Written task 1 -> Summarize the package description below in two sentences.

Source text ->
━━━━━━━━
| Type: | Package |
| Title: | Multivariate Tests for the Vector of Means |
| Version: | 3.2.1 |
| Author: | Henrique Jose de Paula Alves [aut, cre], Ben Deivide de Oliveira Batista [ctb], Daniel Furtado Ferreira [aut] |
| Maintainer: | Henrique Jose de Paula Alves <jpahenrique@gmail.com> |
| Description: | This is a statistical tool interactive that provides multivariate statistical tests that are more powerful than traditional Hotelling T2 test and LRT (likelihood ratio test) for the vector of normal mean populations with and without contamination and non-normal populations (Henrique J. P. Alves & Daniel F. Ferreira (2019) <doi:10.1080/03610918.2019.1693596>). |
| Depends: | R (≥ 3.1.0) |
| Imports: | tcltk, ggplot2, robustbase, tcltk2, gridExtra, stats, utils, MASS, grDevices, DescToolsAddIns |
| Suggests: | tkrplot |
| License: | GPL-2 |
| Encoding: | UTF-8 |
| LazyData: | TRUE |
| RoxygenNote: | 7.1.1 |
| NeedsCompilation: | no |
| Packaged: | 2020-12-14 19:05:11 UTC; Henrique |
| Repository: | CRAN |
| Date/Publication: | 2020-12-14 19:50:02 UTC |
The likelihood ratio parametric bootstrap with trace test (TLRPBT). This test is more powerful.
━━━━━━━━
Supplied data ->
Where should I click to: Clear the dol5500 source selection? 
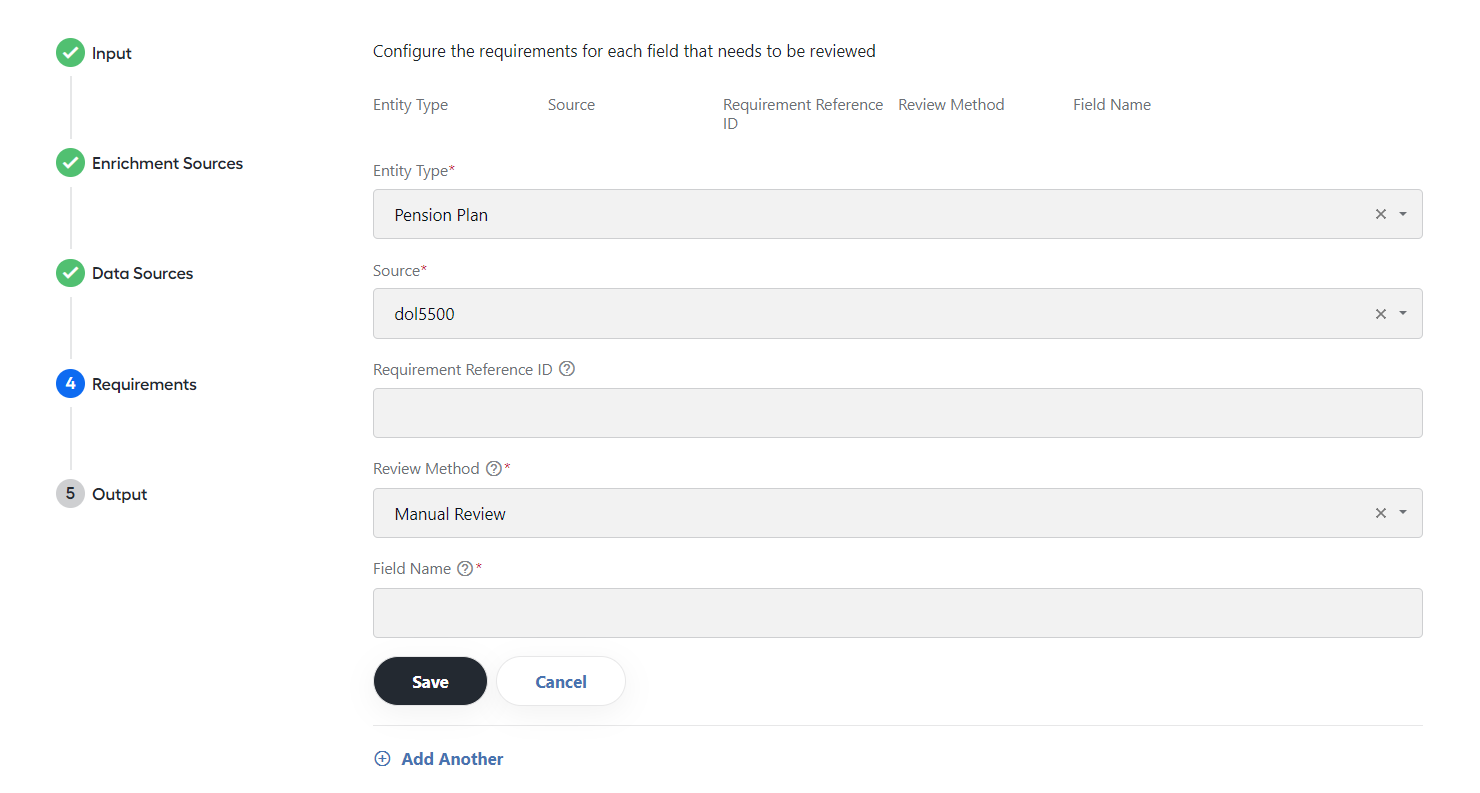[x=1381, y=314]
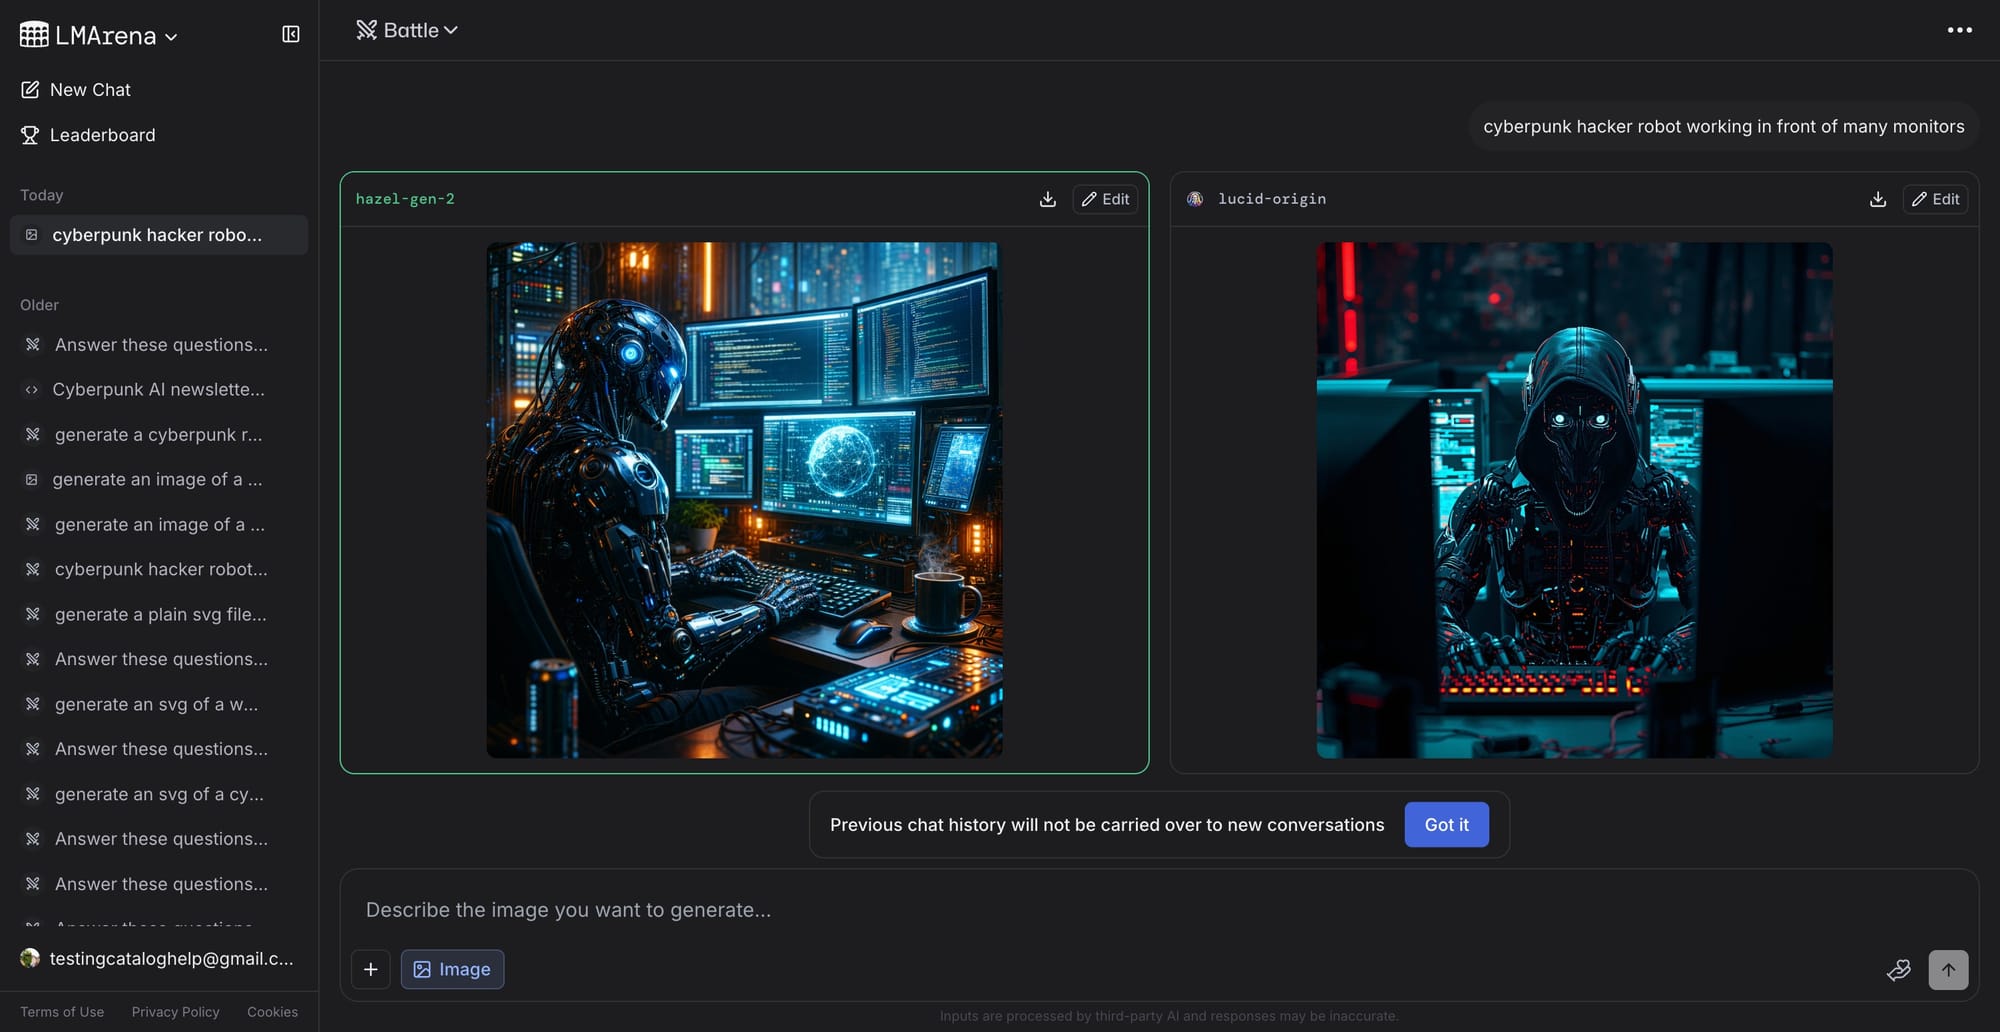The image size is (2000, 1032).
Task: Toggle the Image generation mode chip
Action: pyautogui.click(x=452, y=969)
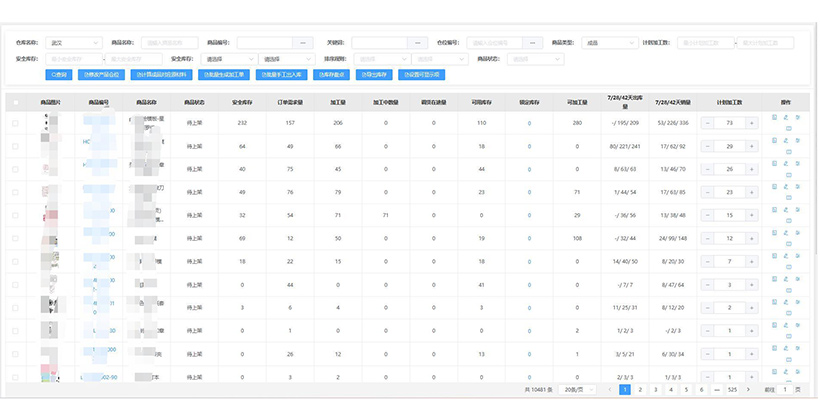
━━━━━━━━
Written task 2 -> Copy the listing that follows the package description, line by line and without changes, leaving the pictures out of your copy.

Complete output 1 -> Version 3.2.1 of the package "Multivariate Tests for the Vector of Means," authored by Henrique Jose de Paula Alves and Daniel Furtado Ferreira with contributions from Ben Deivide de Oliveira Batista, was published on CRAN under the GPL-2 license on 2020-12-14 and requires R 3.1.0 or later. It is an interactive statistical tool that offers multivariate tests for the vector of means that are more powerful than the traditional Hotelling T2 test and the likelihood ratio test, covering normal populations with and without contamination as well as non-normal populations, and it includes the likelihood ratio parametric bootstrap with trace test (TLRPBT).

Complete output 2 ->
Where should I click to: Clear the dol5500 source selection? 
[x=1381, y=314]
The image size is (2000, 1032).
Task: Toggle the Image generation mode chip
Action: pyautogui.click(x=452, y=969)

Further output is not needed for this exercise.